Rutherford has also pursued this policy in Japan, appointing Initiative and Hakuhodo for a joint planning venture.

"The strategy of taking the best planning talent is a no-brainer. Sometimes that exists at our network agencies and other times we and the networks actively have to find it," Rutherford says.

With Unilever's media strategy moving away from traditional media buying, Rutherford has brought in a new remuneration system for his agencies.

Largely fee-based, with a heavy incentive for outstanding performance, they give agencies the opportunity to pursue broader communication solutions, which the traditional media commission would not.

Away from the agency arena, Rutherford has instigated a wholesale change in Unilever's relationship with media owners by creating long-term alliances. Although he cannot claim to have pioneered cross-platform deals, he has certainly embraced them with enthusiasm.
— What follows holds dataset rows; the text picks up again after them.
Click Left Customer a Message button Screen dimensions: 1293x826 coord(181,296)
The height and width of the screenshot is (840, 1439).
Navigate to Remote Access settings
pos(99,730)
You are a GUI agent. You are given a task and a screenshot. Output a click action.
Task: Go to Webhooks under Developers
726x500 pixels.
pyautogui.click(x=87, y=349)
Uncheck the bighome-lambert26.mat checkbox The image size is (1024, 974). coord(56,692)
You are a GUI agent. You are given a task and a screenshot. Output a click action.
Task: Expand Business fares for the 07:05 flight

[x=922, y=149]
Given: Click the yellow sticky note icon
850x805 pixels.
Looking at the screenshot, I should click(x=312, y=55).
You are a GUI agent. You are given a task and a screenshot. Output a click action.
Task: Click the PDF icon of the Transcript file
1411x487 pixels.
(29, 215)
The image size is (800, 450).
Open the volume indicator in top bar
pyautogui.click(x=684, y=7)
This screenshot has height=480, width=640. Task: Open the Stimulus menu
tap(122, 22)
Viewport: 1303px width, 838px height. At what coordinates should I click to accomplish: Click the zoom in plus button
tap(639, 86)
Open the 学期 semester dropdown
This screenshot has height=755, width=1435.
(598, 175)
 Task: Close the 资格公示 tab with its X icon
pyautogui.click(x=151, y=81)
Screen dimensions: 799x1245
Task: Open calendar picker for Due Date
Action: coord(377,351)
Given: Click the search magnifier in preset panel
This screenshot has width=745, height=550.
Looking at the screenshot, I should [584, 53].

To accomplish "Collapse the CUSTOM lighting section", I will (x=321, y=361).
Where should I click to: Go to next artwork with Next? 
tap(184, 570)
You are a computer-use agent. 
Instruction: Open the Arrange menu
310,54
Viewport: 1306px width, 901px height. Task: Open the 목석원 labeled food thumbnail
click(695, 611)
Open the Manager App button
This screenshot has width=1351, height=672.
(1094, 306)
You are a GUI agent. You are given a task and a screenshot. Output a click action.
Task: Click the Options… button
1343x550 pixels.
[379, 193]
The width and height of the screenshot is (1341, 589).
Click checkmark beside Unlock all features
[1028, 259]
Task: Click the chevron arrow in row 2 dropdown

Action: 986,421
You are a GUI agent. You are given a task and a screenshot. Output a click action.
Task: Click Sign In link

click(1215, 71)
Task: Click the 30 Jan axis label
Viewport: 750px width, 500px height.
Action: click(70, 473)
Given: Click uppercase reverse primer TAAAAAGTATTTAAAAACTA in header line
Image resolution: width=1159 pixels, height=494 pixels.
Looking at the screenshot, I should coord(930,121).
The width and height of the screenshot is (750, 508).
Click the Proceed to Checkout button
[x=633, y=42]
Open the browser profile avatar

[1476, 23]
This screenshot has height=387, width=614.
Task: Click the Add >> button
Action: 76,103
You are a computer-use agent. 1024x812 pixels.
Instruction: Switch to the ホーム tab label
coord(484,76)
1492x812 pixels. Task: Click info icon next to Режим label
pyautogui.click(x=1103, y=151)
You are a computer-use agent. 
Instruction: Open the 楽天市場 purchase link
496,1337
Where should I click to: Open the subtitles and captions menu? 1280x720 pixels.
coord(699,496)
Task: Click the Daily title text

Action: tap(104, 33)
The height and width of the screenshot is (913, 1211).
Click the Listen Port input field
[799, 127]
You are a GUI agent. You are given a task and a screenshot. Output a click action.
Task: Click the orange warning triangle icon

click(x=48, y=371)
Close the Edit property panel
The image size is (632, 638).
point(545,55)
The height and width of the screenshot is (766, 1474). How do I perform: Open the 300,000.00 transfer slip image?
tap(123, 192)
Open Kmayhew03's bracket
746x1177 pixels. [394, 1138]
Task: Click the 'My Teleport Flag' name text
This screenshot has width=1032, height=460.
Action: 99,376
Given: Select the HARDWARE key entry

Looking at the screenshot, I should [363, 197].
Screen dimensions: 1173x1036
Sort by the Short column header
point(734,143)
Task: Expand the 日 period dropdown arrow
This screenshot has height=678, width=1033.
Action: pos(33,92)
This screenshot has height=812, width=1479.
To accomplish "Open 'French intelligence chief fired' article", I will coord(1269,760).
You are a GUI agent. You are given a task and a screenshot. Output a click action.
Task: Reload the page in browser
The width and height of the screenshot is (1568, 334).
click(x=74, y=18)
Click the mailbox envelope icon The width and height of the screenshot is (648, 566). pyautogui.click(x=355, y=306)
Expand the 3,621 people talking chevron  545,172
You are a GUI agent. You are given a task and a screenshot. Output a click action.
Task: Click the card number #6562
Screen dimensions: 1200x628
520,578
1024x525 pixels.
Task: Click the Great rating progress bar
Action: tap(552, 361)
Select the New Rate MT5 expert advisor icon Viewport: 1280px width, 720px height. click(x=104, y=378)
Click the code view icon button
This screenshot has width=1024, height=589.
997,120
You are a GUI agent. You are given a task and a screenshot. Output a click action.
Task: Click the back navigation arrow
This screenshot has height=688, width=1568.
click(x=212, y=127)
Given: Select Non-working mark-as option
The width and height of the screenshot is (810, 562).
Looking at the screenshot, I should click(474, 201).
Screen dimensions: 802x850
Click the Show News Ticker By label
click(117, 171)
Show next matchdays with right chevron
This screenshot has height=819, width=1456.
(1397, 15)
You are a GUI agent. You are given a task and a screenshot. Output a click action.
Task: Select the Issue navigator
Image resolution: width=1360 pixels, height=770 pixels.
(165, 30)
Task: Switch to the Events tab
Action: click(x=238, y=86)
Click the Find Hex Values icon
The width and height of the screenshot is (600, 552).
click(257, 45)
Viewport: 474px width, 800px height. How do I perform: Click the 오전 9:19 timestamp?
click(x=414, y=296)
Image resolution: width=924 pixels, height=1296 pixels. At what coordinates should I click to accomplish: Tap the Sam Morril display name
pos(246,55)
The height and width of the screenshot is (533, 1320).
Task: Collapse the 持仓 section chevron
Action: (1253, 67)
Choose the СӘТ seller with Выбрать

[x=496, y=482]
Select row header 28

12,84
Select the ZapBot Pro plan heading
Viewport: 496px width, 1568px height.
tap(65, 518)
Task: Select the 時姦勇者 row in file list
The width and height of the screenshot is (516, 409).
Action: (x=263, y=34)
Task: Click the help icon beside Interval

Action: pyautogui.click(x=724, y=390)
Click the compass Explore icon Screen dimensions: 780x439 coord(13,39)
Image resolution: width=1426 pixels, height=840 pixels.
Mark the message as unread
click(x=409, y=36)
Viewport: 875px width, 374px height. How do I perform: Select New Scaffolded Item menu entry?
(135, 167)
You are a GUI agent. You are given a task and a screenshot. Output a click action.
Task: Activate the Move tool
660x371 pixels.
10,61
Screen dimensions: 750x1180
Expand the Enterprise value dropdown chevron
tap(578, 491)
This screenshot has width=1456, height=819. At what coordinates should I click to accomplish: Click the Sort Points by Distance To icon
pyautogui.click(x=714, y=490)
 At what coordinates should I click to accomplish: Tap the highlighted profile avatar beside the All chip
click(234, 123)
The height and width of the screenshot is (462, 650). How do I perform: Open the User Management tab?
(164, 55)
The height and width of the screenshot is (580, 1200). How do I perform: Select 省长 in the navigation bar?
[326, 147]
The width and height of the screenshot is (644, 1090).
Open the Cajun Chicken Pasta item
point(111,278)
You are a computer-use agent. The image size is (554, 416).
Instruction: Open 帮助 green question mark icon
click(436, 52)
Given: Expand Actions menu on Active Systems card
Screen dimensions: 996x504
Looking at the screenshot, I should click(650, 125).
"Media owners are our business partners. They represent not only a significant cost, but also a core part of business development. We represent a significant income to them," he says.

Last year, Unilever struck a pan-European 100 million euro-plus, five-year strategic partnership with JCDecaux and a cross-platform advertising marketing partnership with AOL Time Warner. And in the UK, he authorised a deal with the ITV companies.

The AOL Time Warner alliance saw the company develop programmes for Unilever's Snuggle and Dove brands, as well as creating a multibrand initiative for Hunger Free America using the Unilever Bestfoods' brands Ragu, Lipton and Hellmans.

Sales of Persil reportedly leapt 27 per cent following the appearance of the AOL Time Warner cartoon property The Powerpuff Girls on the labels on packets of Unilever's Persil washing powder, with the slogan "making grime a crime".

"An immense effort is made each year in the buying and selling arena. To me, it makes sense to have a longer-term understanding of trading and focus the energy on how business can be really developed. Media isn't a commodity - it isn't infinite in supply - and we have to work through the best way of obtaining and using an essential, expensive and somewhat scarce resource," Rutherford says.

Culturally, Rutherford has also changed the way that Unilever treats media - the company now devotes more than 150 of its staff purely to driving media performance and connecting brand communication.

FINDING THE FMCG LINK

Michaelides & Bednash was appointed to create a new way of connecting with consumers for Unilever's Family Brands range of yellow fats. Although Family Brands, known as Blue Brand in The Netherlands and Planta Fin in France, does not exist in the UK, Unilever is planning to launch more products from the range in Europe.

Initiative Media ran a pan-European campaign to recruit new consumers for Unilever's Lipton leaf tea and ice tea products. The agency connected Lipton with research showing that the target audience likes to 'chill out'. The media solution was a sponsorship of the Isle of MTV pan-Euro dance tour and the MTV Winterjam sports and music festival.